Comment lire ces arbres ?

 

Les embranchements, représentés par des points noirs, sont appelés nœuds. Ils correspondent aux ancêtres communs. On les qualifie d’hypothétiques, puisqu’une innovation (apparition d’un nouveau caractère) est une hypothèse en phylogénie.

Le temps est représenté du bas vers le haut. Les espèces ou taxons dont les noms sont donnés ici (A, B, C, D, E et F) sont donc actuels.

Ce qui compte dans l’histoire évolutive, dans la phylogénie, ce n’est pas l’ordre des lettres mais le nombre de caractères communs partagés par les taxons ou par les espèces.
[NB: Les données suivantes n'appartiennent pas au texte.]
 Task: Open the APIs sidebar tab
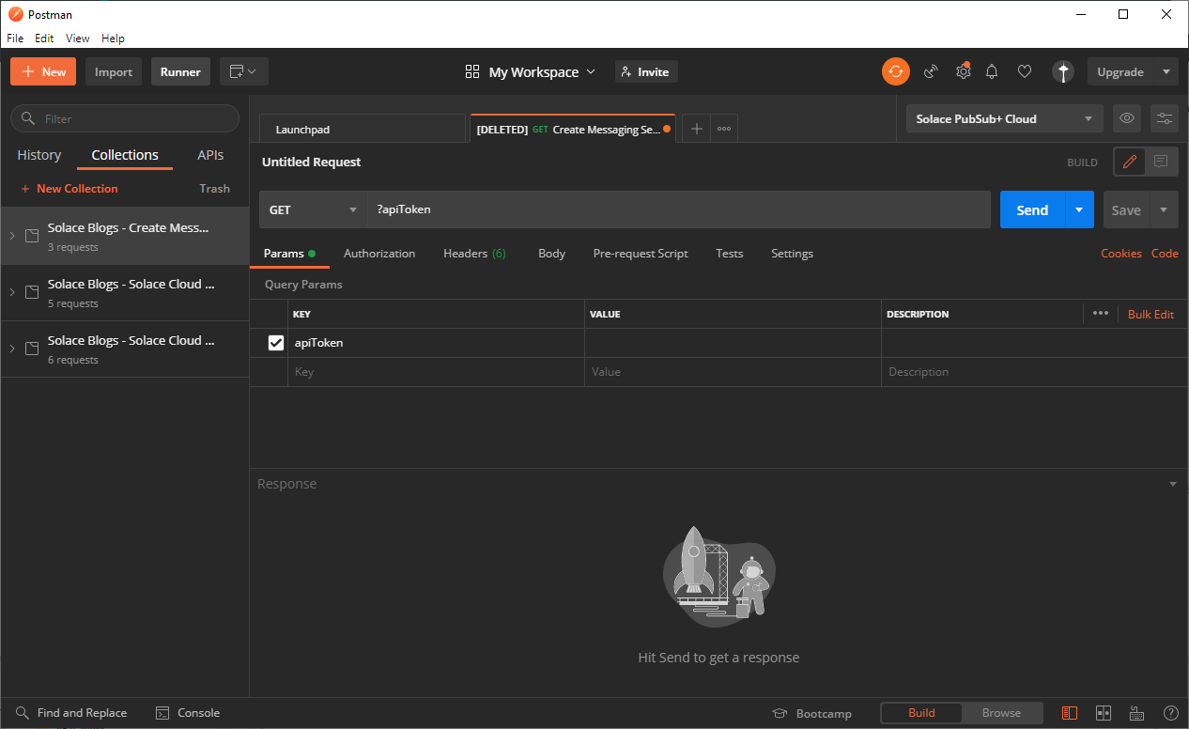(x=210, y=155)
Par exemple, dans le premier arbre, l’espèce A partage avec l’espèce B les caractères α, β, γ, δ et ψ. Et lorsque l’on regarde le deuxième arbre, on remarque que ces deux mêmes espèces partagent également les caractères α, β, γ, δ et ψ. Cela signifie que ces deux arbres racontent la même histoire.
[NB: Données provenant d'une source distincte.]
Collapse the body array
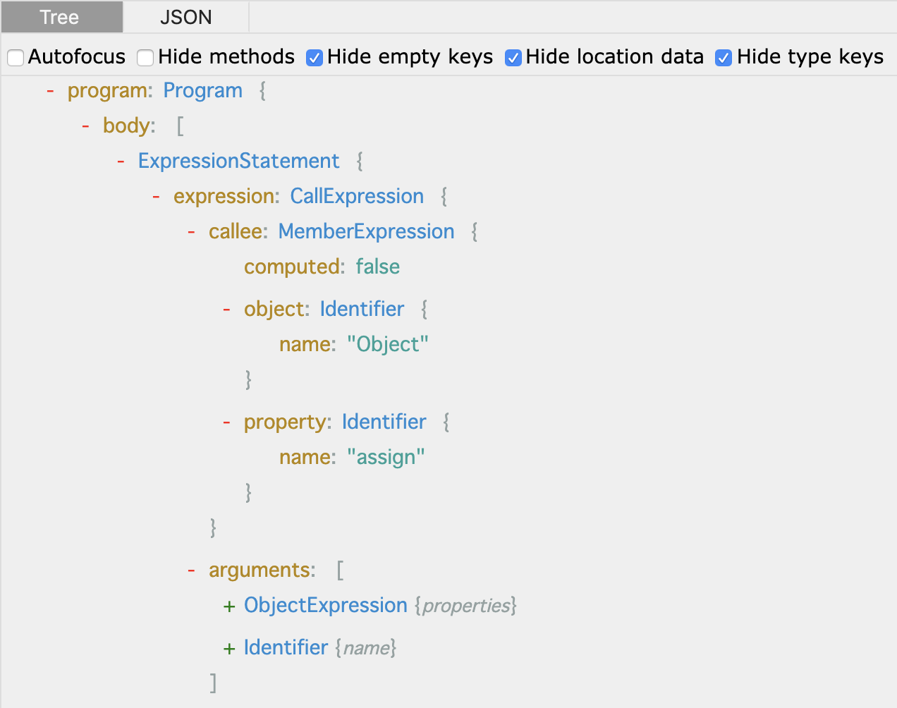The height and width of the screenshot is (708, 897). (x=85, y=126)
En effet, tant que l’on ne modifie pas les nœuds, les lettres correspondant aux espèces peuvent être déplacées ou inversées. Dans le premier arbre C est placé à la gauche de D, tandis que dans le deuxième arbre C est placé à la droite de D. Ce n’est pas un problème, ce qui compte c’est la position de leur ancêtre commun possédant l’innovation β.

Les deux arbres sont donc rigoureusement identiques. Ils retracent la même histoire évolutive.